Async Crawling for Infinite Scroll Pages

Infinite scroll defeats the single-request assumption baked into most accessibility scanners: the crawler fetches one URL, parses the initial HTML, and reports on a fraction of the content a real user reaches after ten scroll gestures. The nodes injected by an IntersectionObserver never enter the accessibility tree the scanner evaluates, so keyboard traps, unlabeled controls, and contrast failures in the tail of the feed pass silently. This page solves that coverage gap. It shows how to drive a headless browser through an infinite feed deterministically — advancing the viewport, waiting for network and DOM to settle, and running scoped audits on each freshly hydrated batch — so that a scroll-dependent page produces the same complete, reproducible violation set on every run rather than a different partial one each time.

This workflow sits inside the broader Automated Scanning & Dynamic Content Ingestion strategy and depends directly on the browser-orchestration primitives established in Playwright Headless Scanning Workflows. Where that parent workflow guarantees a stabilized DOM for a single view, the technique here extends stabilization across an unbounded sequence of views without duplicating findings or exhausting the browser’s memory.

Prerequisites and Environment Context

Async infinite-scroll crawling is timing-sensitive, so environment parity between local runs and CI matters more here than in static scans. Pin the following before implementing:

Python 3.11+ and Playwright 1.40+ (pip install playwright && playwright install chromium). The async API (playwright.async_api) is required; the sync API blocks the event loop and serializes scroll waits inefficiently.
axe-core 4.10.x, injected at runtime from a pinned CDN URL or a vendored local copy. Pin the exact version — rule IDs and default tag membership shift between minor releases, which changes your violation baseline.
A fixed rendering environment. Use the official mcr.microsoft.com/playwright/python image in CI so font rendering, device-pixel-ratio, and scroll physics match. Contrast results in particular depend on the fonts actually available in the container.
Deterministic inputs. Freeze viewport dimensions, timezone (TZ), and locale. A feed sorted by “recent” or personalized per session will hydrate different nodes on each run and make deduplication unreliable — seed test data or pin a fixture route where possible.

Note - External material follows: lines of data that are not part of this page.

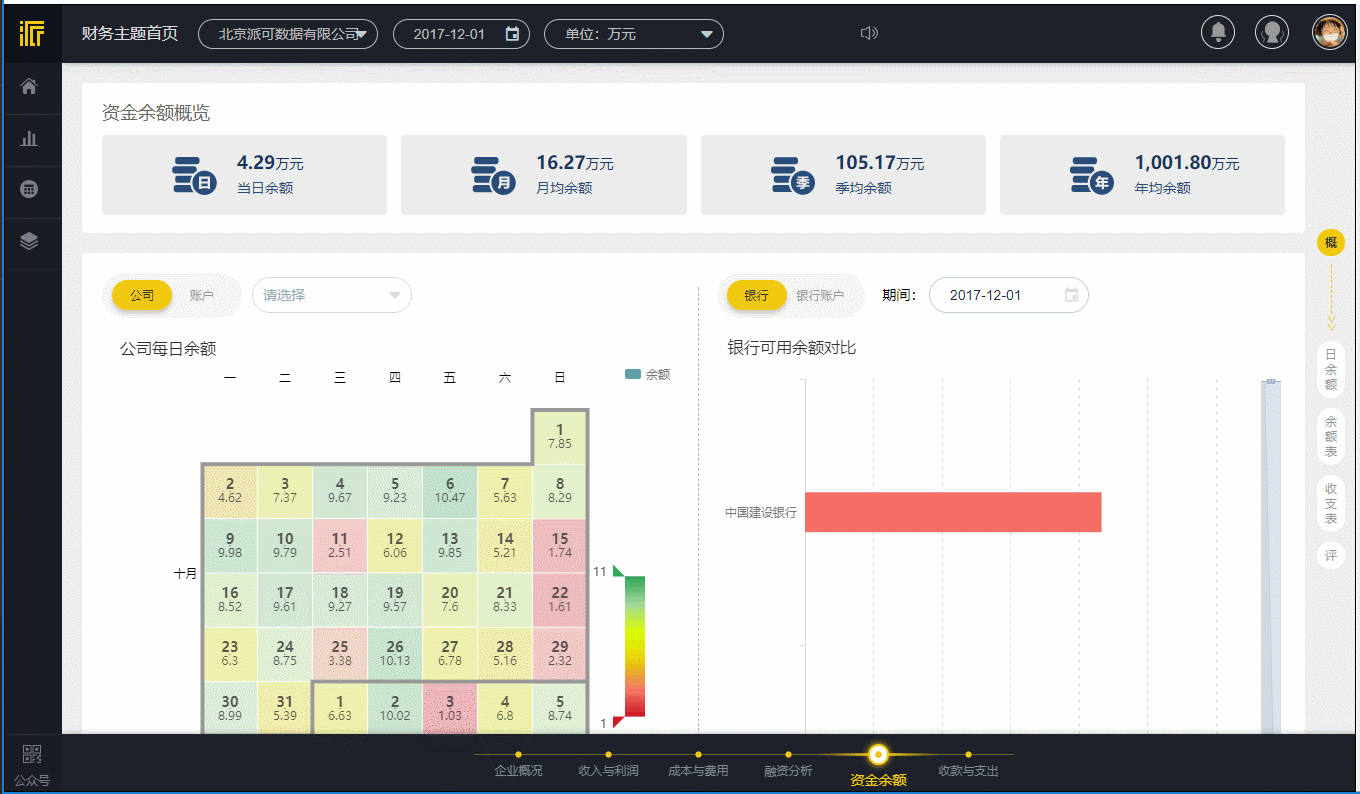The image size is (1360, 794).
Task: Select the bar chart icon in left sidebar
Action: [x=31, y=138]
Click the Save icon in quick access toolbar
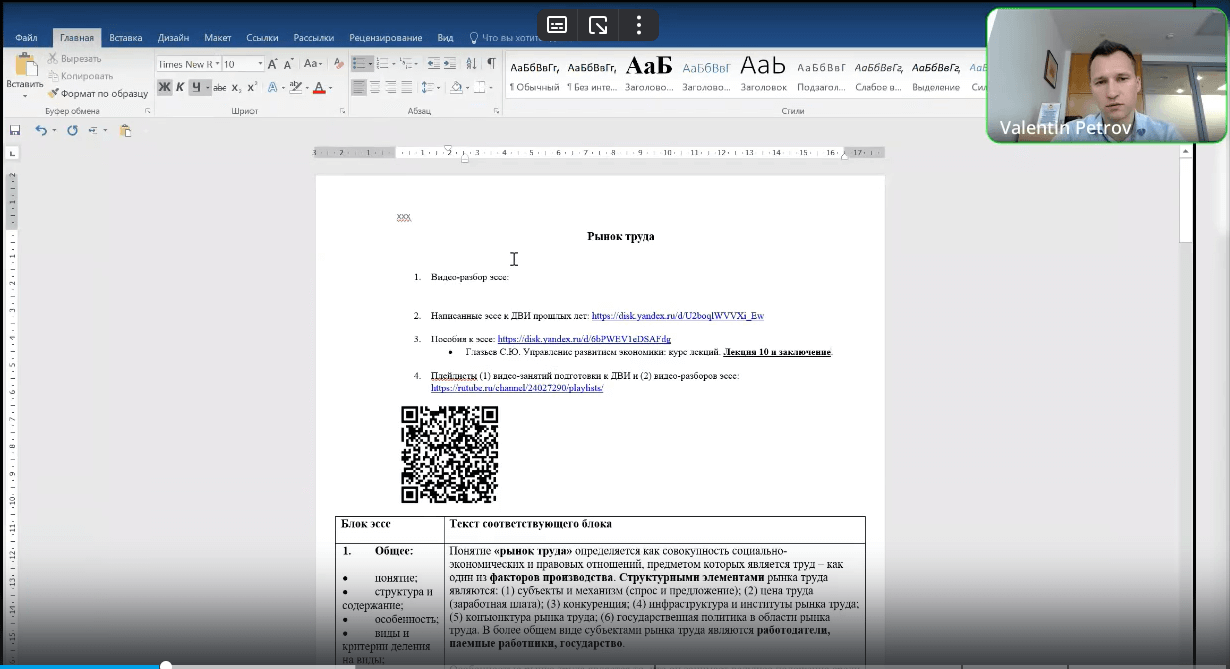Viewport: 1230px width, 669px height. (15, 130)
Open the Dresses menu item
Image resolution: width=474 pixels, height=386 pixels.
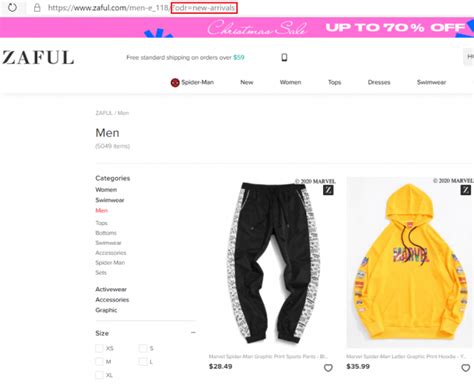379,82
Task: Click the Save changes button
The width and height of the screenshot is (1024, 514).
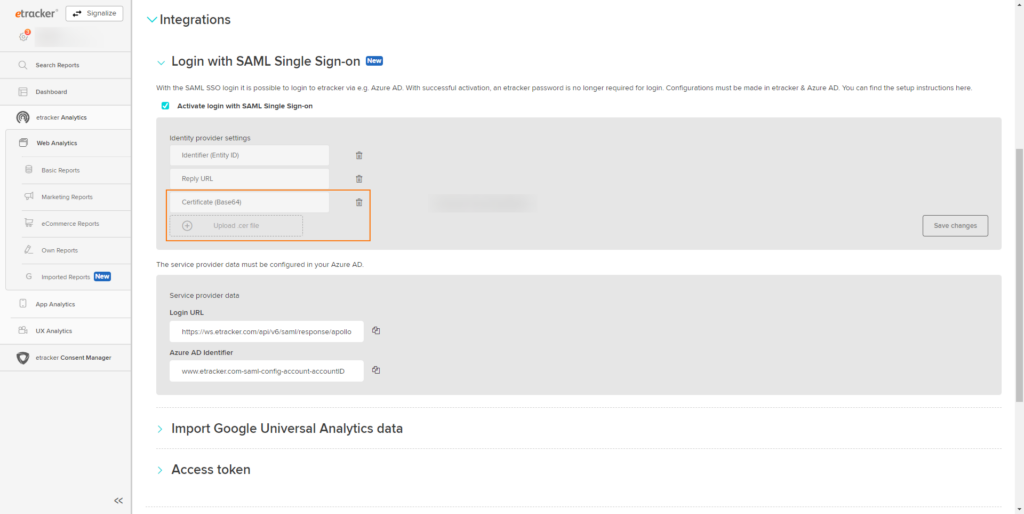Action: click(955, 225)
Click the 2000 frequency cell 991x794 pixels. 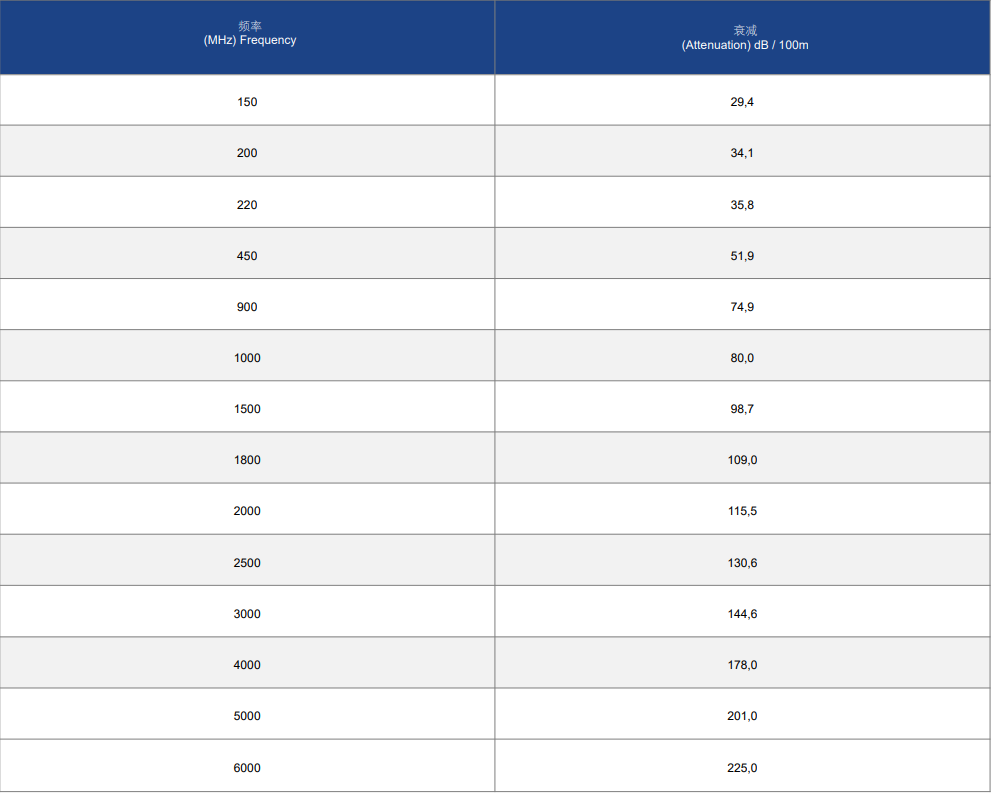point(247,509)
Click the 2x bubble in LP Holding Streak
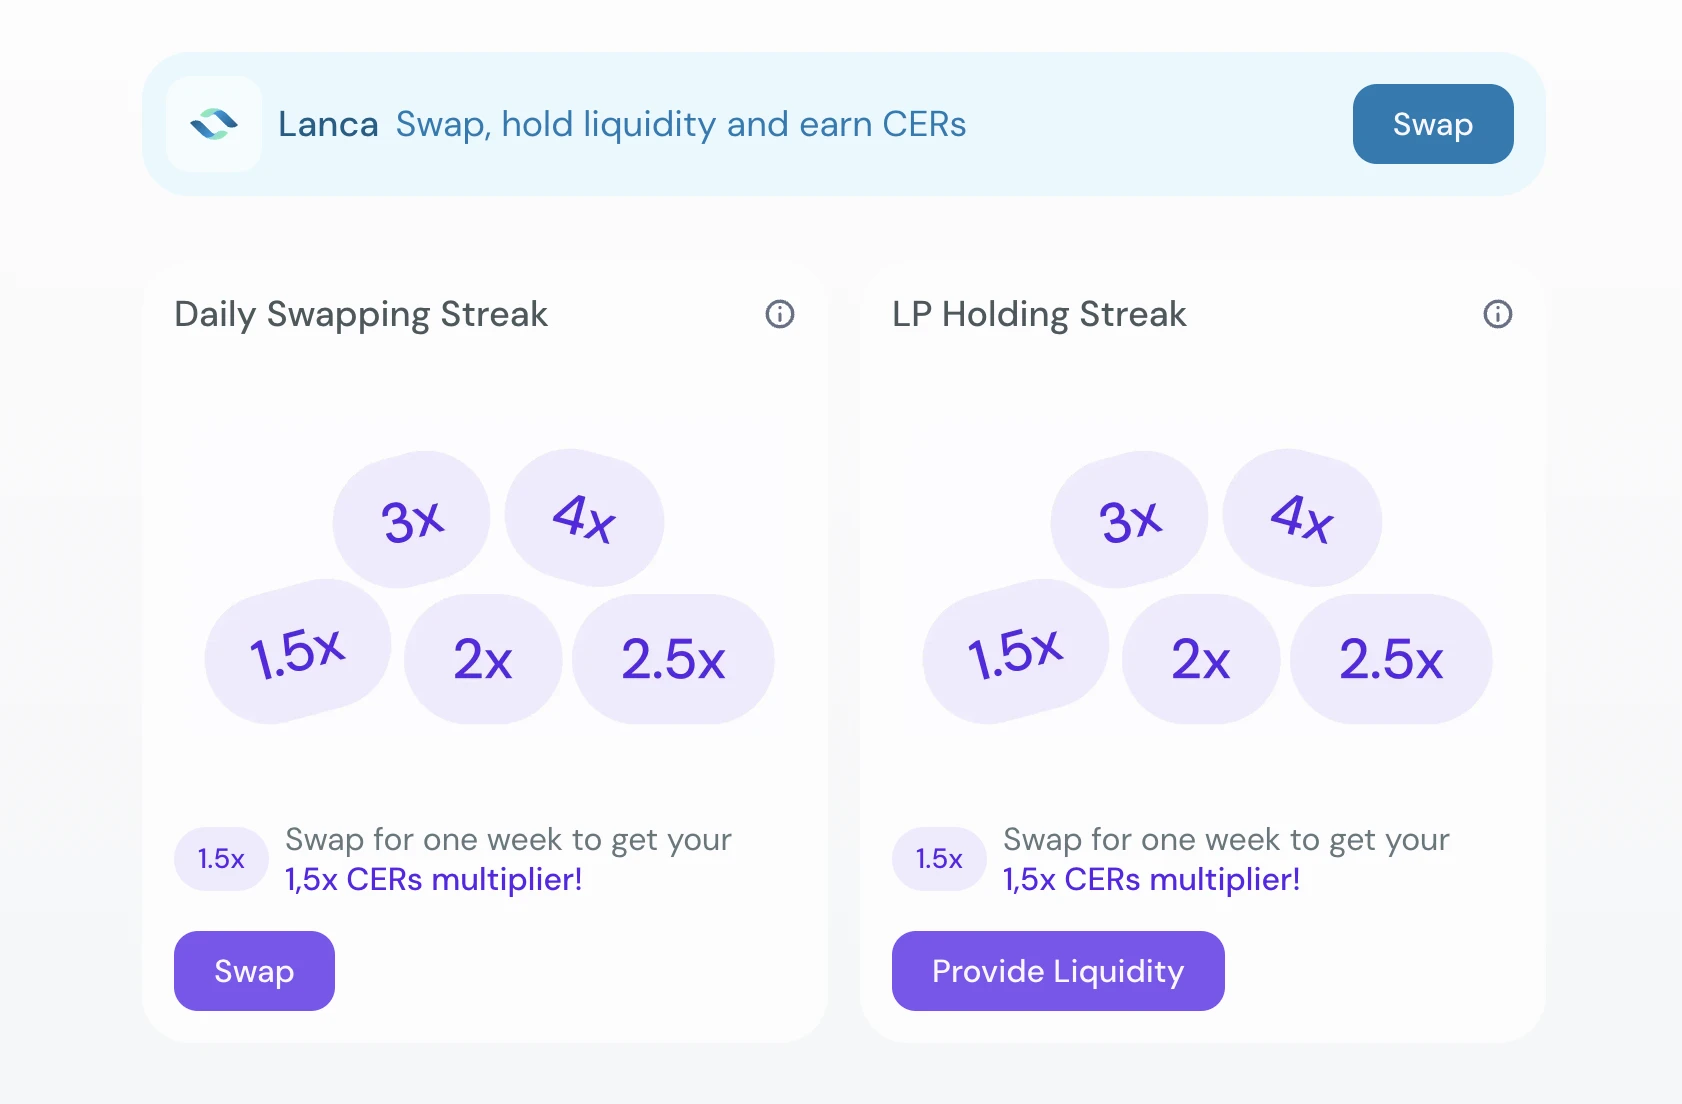1682x1104 pixels. click(1201, 659)
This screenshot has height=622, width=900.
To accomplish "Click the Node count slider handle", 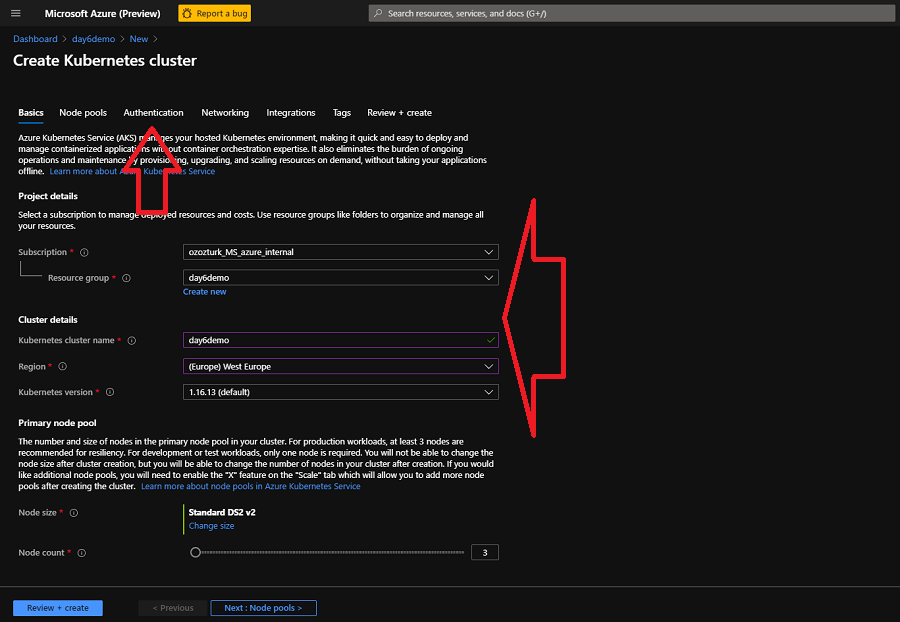I will [195, 552].
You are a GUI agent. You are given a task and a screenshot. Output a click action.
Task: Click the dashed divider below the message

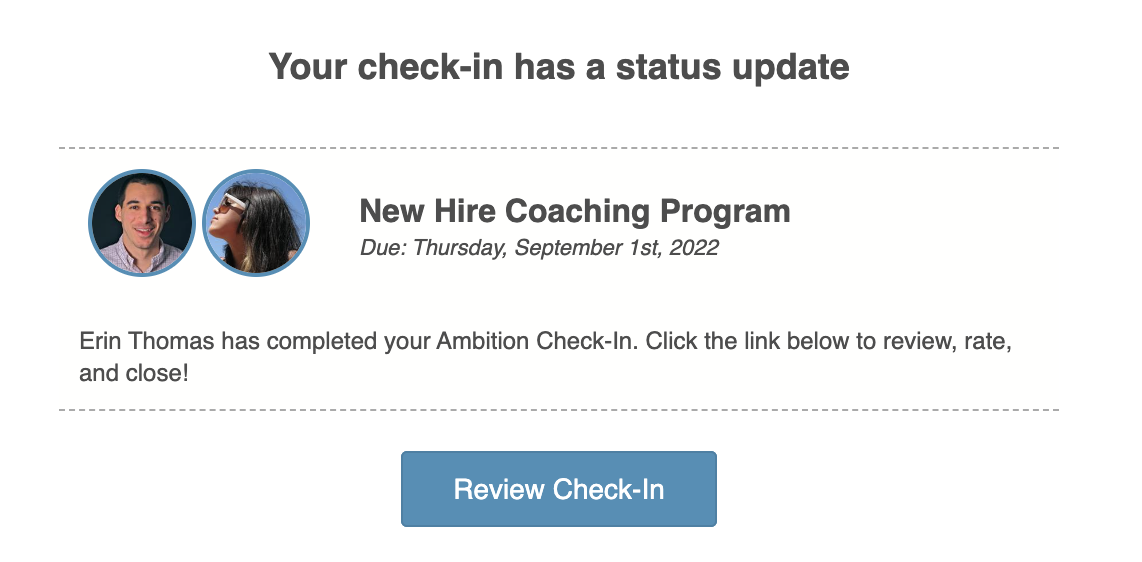(x=559, y=410)
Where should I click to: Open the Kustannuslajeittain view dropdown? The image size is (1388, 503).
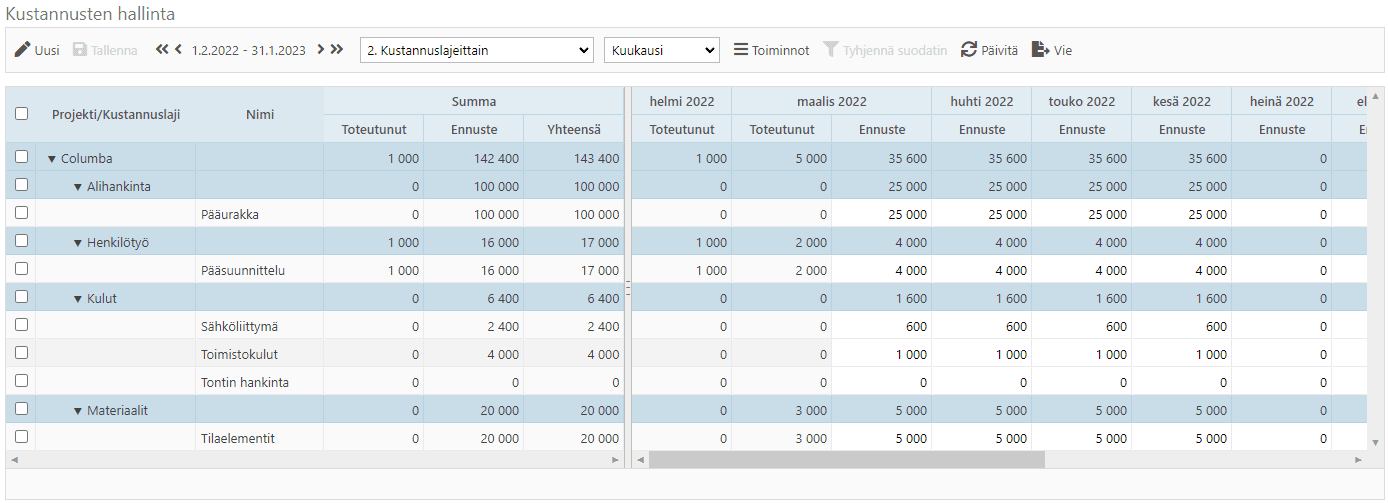[x=476, y=50]
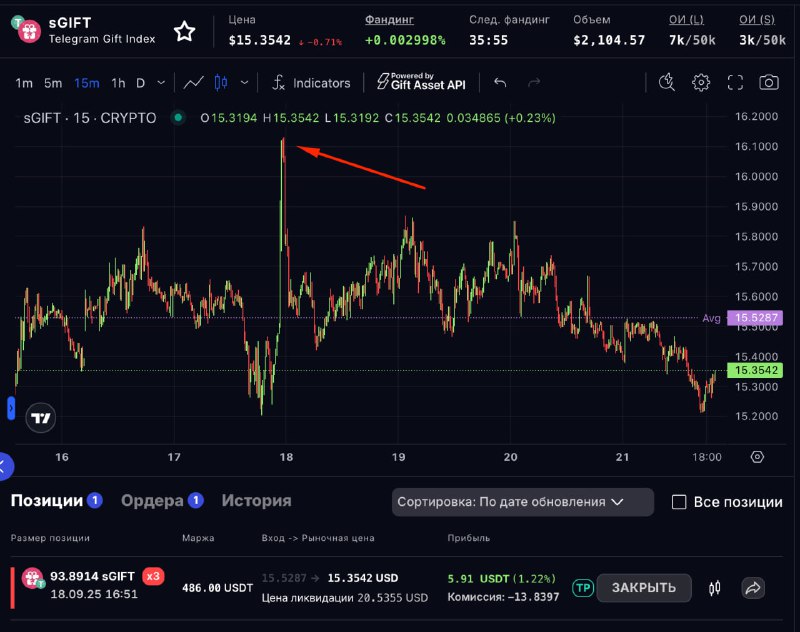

Establish the axe-core rule set with the same Axe-Core Enterprise Configuration you use for static routes, restricting runOnly to wcag2a and wcag2aa conformance tags. Reusing one configuration source across scroll and non-scroll routes keeps a single source of truth for which WCAG 2.2 success criteria are actively evaluated.

Conceptual Model: Advance, Stabilize, Scope, Ledger

A reliable infinite-scroll crawl is a loop over four synchronized primitives. Treating any one of them as optional is the root cause of nearly every flaky result.

Viewport advancement — a predictable scroll increment that respects CSS scroll-snap, momentum scrolling, and virtualization boundaries. Advance too far and virtualized rows mount and unmount before you can evaluate them; advance too little and the crawl never terminates.
Stabilization detection — a composite wait that combines network-idle detection with DOM mutation quiescence. Network idle alone fires before client-side frameworks finish hydrating fetched JSON into DOM; mutation quiescence alone misses in-flight requests. Both are required.
Targeted audit execution — a scoped axe.run() against only the nodes newly exposed by this scroll batch. Re-auditing the whole document on every increment turns an O(n) crawl into O(n²) work and re-reports the same violations dozens of times.
A cumulative violation ledger — a deduplicating store keyed on a stable identity, so the same offending node counted across overlapping batches collapses to one finding.

The loop below shows how these primitives feed one another until the content stream is exhausted. It stays in the parent Playwright Headless Scanning Workflows lifecycle — the same launch/navigate/inject sequence — but replaces the single evaluation step with an iterated scroll-and-audit cycle.

The critical insight is that stabilization must be proven, not assumed. A fixed sleep() after each scroll is the single most common cause of both flakiness (too short on a slow CI runner) and wasted minutes (too long on a fast one). The pattern below waits on observable signals — network state and mutation counts — and uses a small fixed buffer only to absorb sub-perceptual jitter like image decoding.

Step-by-Step Implementation

The following pattern implements a deterministic async crawl in Python and Playwright. Each step is self-contained; compose them into a single module for CI use.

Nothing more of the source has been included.